O ano? 1948.

Ele só tinha 8.

Era um menino franzino, de saúde frágil. Mas tinha um talento que brotou já nas primeiras notas musicais. Daqueles que arrebatam corações e despertam fascínio. Foram poucos meses de prática, até o garoto prodígio começar a vencer concursos.

 

Depois da primeira vitória, um jornalista perguntou: “O que você acha de tocar piano?” Do alto do seu provável um metro e 40 cm à época e da facilidade com que dominava as notas no piano, ele disparou: “Ou é fácil ou é impossível!”

 

Ah, essas crianças que sabem dizer aquilo que, nós adultos, custamos a encontrar palavras pra definir. Fácil. Pra quem aprendia e tocava como ele, só podia ser.  Impossível. Pra todas as outras pessoas que não conseguiam. Simples assim.

 

“Nunca mais repita essa frase!”, ouviu do pai. Depois da repreensão, a explicação: “Quantas pessoas gostariam de tocar piano? Você recebeu o dom de Deus!”

 

Se talento é fundamental pra tornar alguém genial num ofício, a determinação também é. Pois ele sempre teve os dois. Juntos, essas duas qualidades exerceram um fascínio sobre aquele menino que cresceu e se transformou num dos maiores pianistas do século XX. Aos 20 anos, lotou casas de espetáculos em vários países e conquistou a crítica mais feroz.

 

Era só um jovem, apaixonado por música, que se constituiu na relação com o piano e superou a timidez no palco. Por isso, quando teve uma lesão que o impediu de tocar, ele se perdeu. “Eu não podia ouvir música clássica! Eu tinha raiva!”

 

Claro. Perder o piano era como perder as próprias referências. Aquelas que todos nós temos e que fazem parte da construção da nossa identidade, da nossa personalidade. Algo que a gente não saberia viver sem.

 

Pra se recuperar e se reencontrar, ele lutou muito. Se sobrou obstinação, faltou ponderação. “Se eu tivesse tido maturidade depois do primeiro acidente, aos 26 anos, poderia ter começado a regência já naquela época.
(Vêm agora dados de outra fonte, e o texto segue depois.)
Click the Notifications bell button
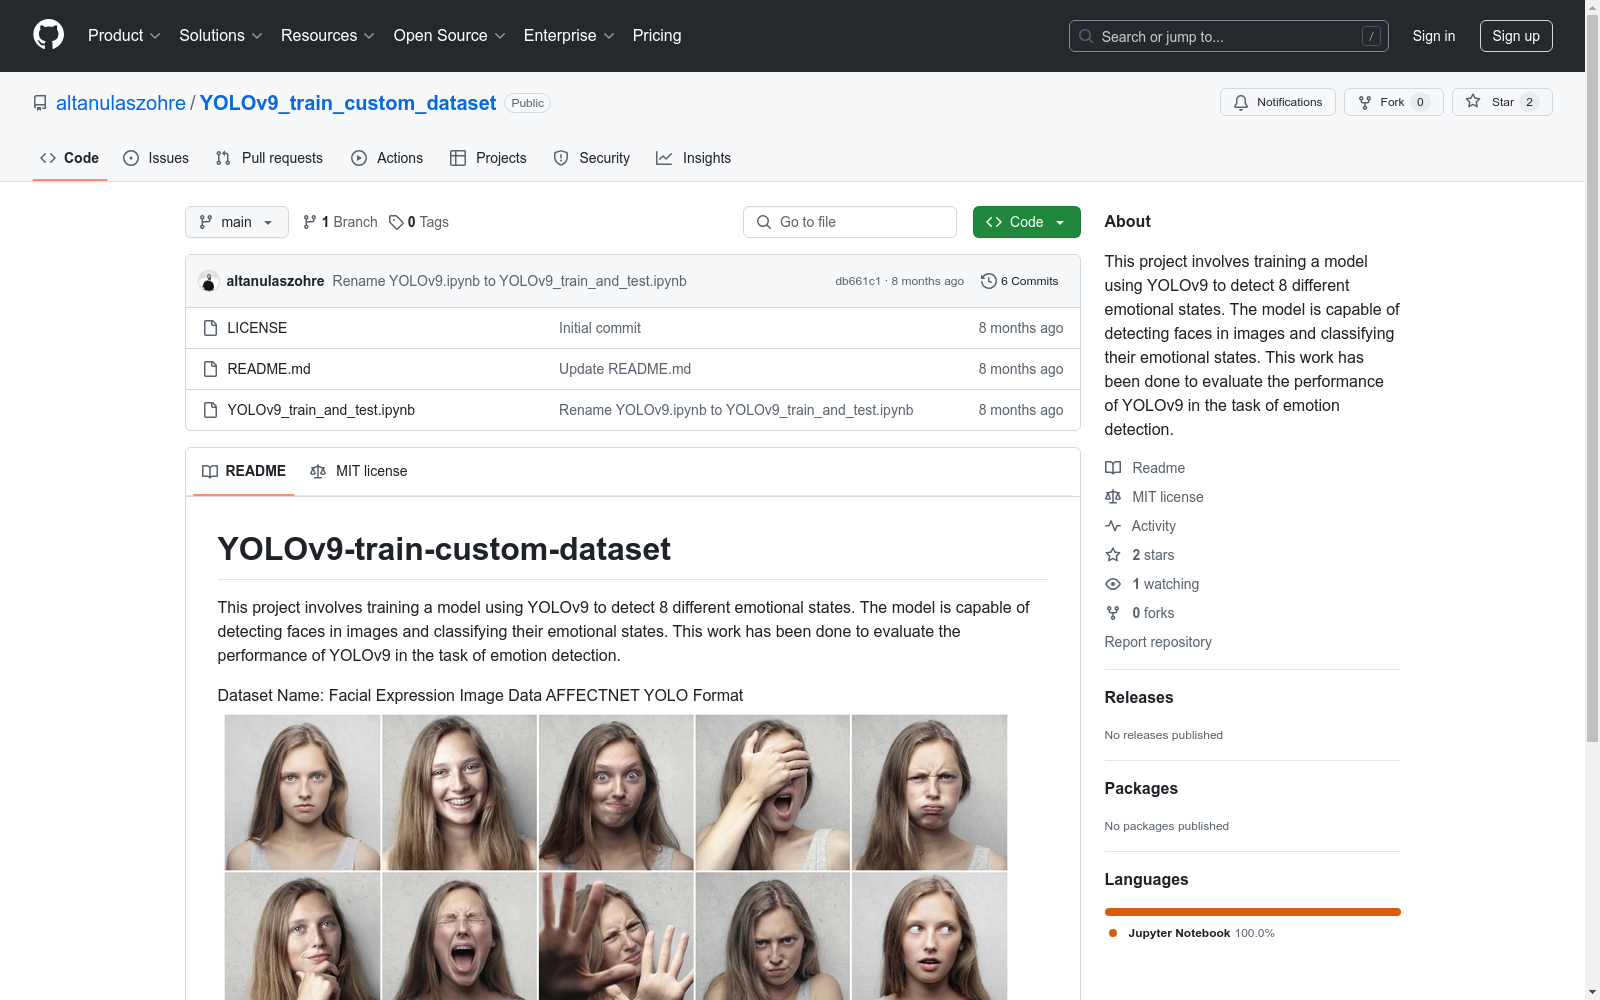This screenshot has height=1000, width=1600. [1277, 102]
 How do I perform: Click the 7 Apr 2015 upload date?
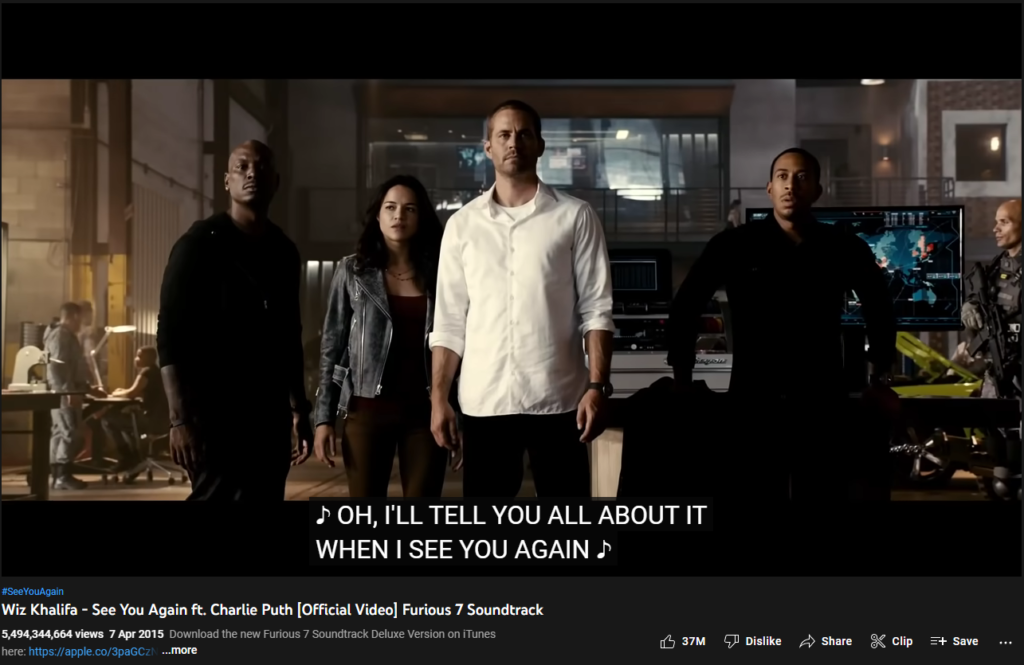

Eu não teria perdido os movimentos. Eu não tenho dúvidas de que eu destruí a minha mão!”

 

Se…

Ah, o se.

Tudo poderia ter sido diferente.

Se…

 

No caminho de luta e da busca por ele mesmo, fez concertos em vários países só com a mão esquerda! Foi ao limite. Só parou quando o mão não respondeu mais.

 

Poderia ter sido o fim da carreira, mas ele conseguiu ir além. Aos 63, João Carlos Martins descobriu que “poderia continuar na música”. Como maestro. Um novo mundo se abriu. Hoje, aos 77, ele ainda faz uma média de 200 concertos por ano.

 

Essa história linda está no filme “João, O Maestro”, do diretor Mauro Lima. Você precisa ver! É uma vida de amor, de paixão e de superação, trilhada pela música. Eu tive o prazer de conhecer um pouco dessa história pessoalmente, na entrevista emocionante que ele deu à TV Brasil.

Assista, ouça. E inspire-se. Música, maestro!